4. [appellant] betoogt dat de rechtbank ten onrechte heeft overwogen dat hij zijn verzoek niet nader heeft gespecificeerd. Hij voert hiertoe aan dat het verzoek niet te algemeen was, nu hij duidelijk ten aanzien van alle woningen, zowel particuliere als behorende tot woningcorporaties, in Dordrecht heeft gevraagd of zij zijn geïnspecteerd volgens de checklist om vast te stellen of die woningen waren omgezet naar onzelfstandige woonruimte.
4.1. De rechtbank heeft ten onrechte geoordeeld dat het college het Wob-verzoek buiten behandeling heeft mogen stellen. Uit het in bezwaar gehandhaafde besluit van 22 juni 2010 blijkt niet dat het verzoek met toepassing van artikel 4:5, eerste lid, aanhef en onder c, van de Awb buiten behandeling is gesteld. Uit de bewoordingen van dat besluit moet worden afgeleid dat het verzoek is afgewezen, omdat het niet voldeed aan de in artikel 3, tweede lid, van de Wob gestelde voorwaarden.

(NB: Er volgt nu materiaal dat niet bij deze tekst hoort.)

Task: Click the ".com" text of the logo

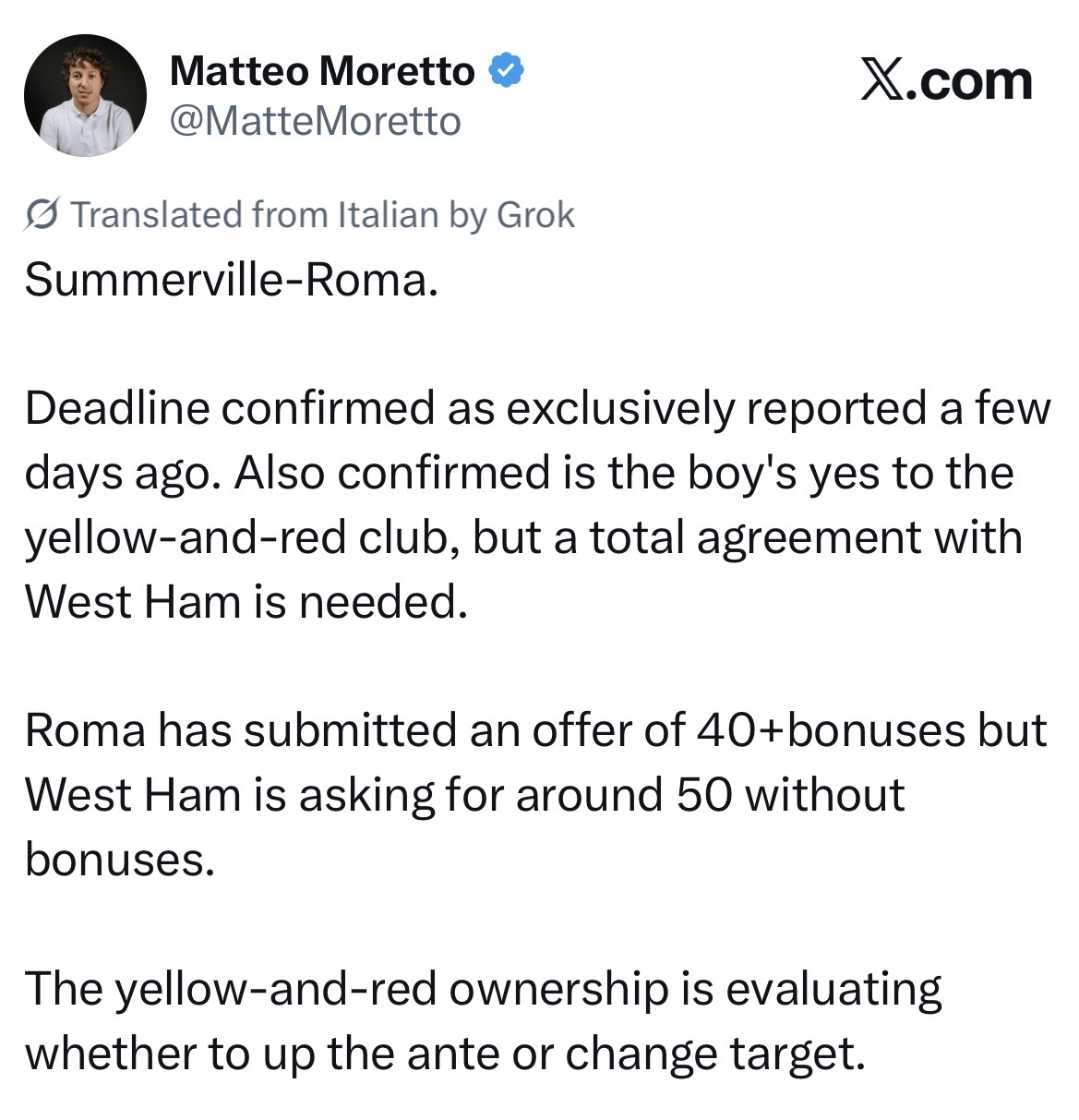Action: click(x=967, y=82)
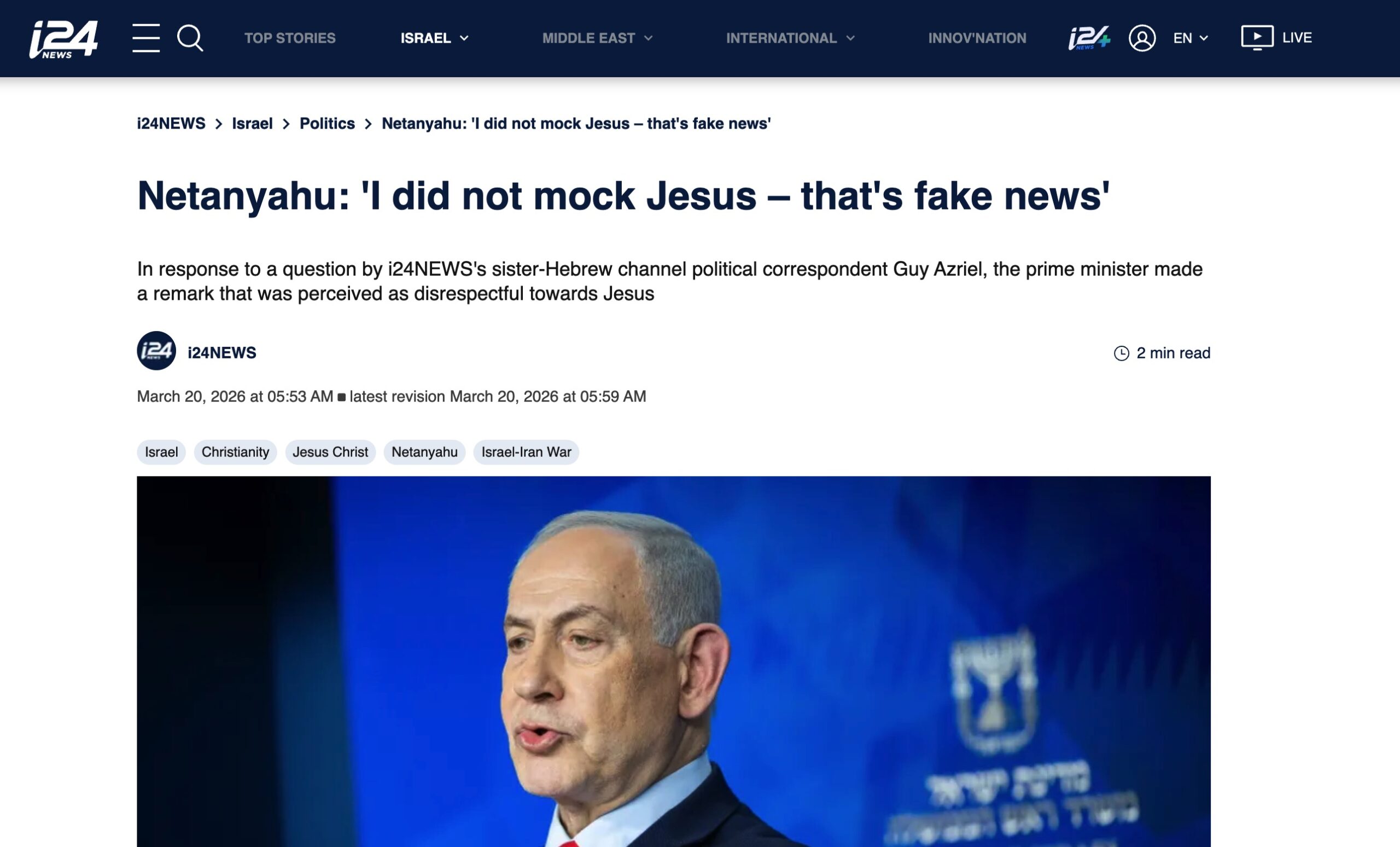
Task: Open the i24+ subscription icon
Action: 1089,38
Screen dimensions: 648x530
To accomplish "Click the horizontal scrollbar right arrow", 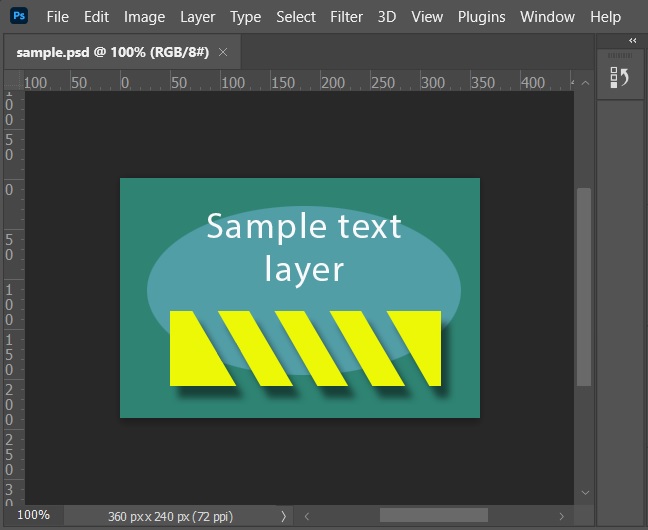I will [x=562, y=515].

4.2. Dit leidt evenwel niet tot vernietiging van de aangevallen uitspraak. [appellant] heeft in het verzoek van 29 april 2010 niet verzocht om openbaarmaking van informatie neergelegd in documenten. Niet in geschil is dat het college niet beschikt over een document waaruit blijkt welke woningen in Dordrecht volgens de checklist zijn geïnspecteerd. Gelet hierop kan het verzoek van [appellant] niet worden aangemerkt als een verzoek om openbaarmaking van informatie neergelegd in documenten en voldoet het niet aan de vereisten van artikel 3, tweede lid, van de Wob. Ter zitting van de Afdeling heeft [appellant] uiteengezet dat hij met het verzoek mede de openbaarmaking beoogde van alle inspectierapporten van de volgens de checklist gecontroleerde woningen in Dordrecht. Nu in het verzoek van 29 april 2010 in het geheel niet wordt gesproken over of verwezen naar inspectierapporten, ziet de Afdeling geen grond voor het oordeel dat het college het verzoek mede in die zin had moeten opvatten.
Gelet op het vorenstaande heeft het college het verzoek bij het in bezwaar gehandhaafde besluit van 22 juni 2010 terecht afgewezen, omdat niet is voldaan aan de in artikel 3, tweede lid, van de Wob gestelde voorwaarden.
5. Het hoger beroep is ongegrond. De aangevallen uitspraak dient te worden bevestigd met, gelet op hetgeen hiervoor onder 4.1 is overwogen, verbetering van de gronden waarop deze rust.
6. Voor een proceskostenveroordeling bestaat geen aanleiding.
De Afdeling bestuursrechtspraak van de Raad van State
Recht doende in naam der Koningin:
bevestigt de aangevallen uitspraak.
Aldus vastgesteld door mr. M. Vlasblom, voorzitter, en mr. A.W.M. Bijloos en dr. M.W.C. Feteris, leden, in tegenwoordigheid van mr. P. Klein, ambtenaar van staat.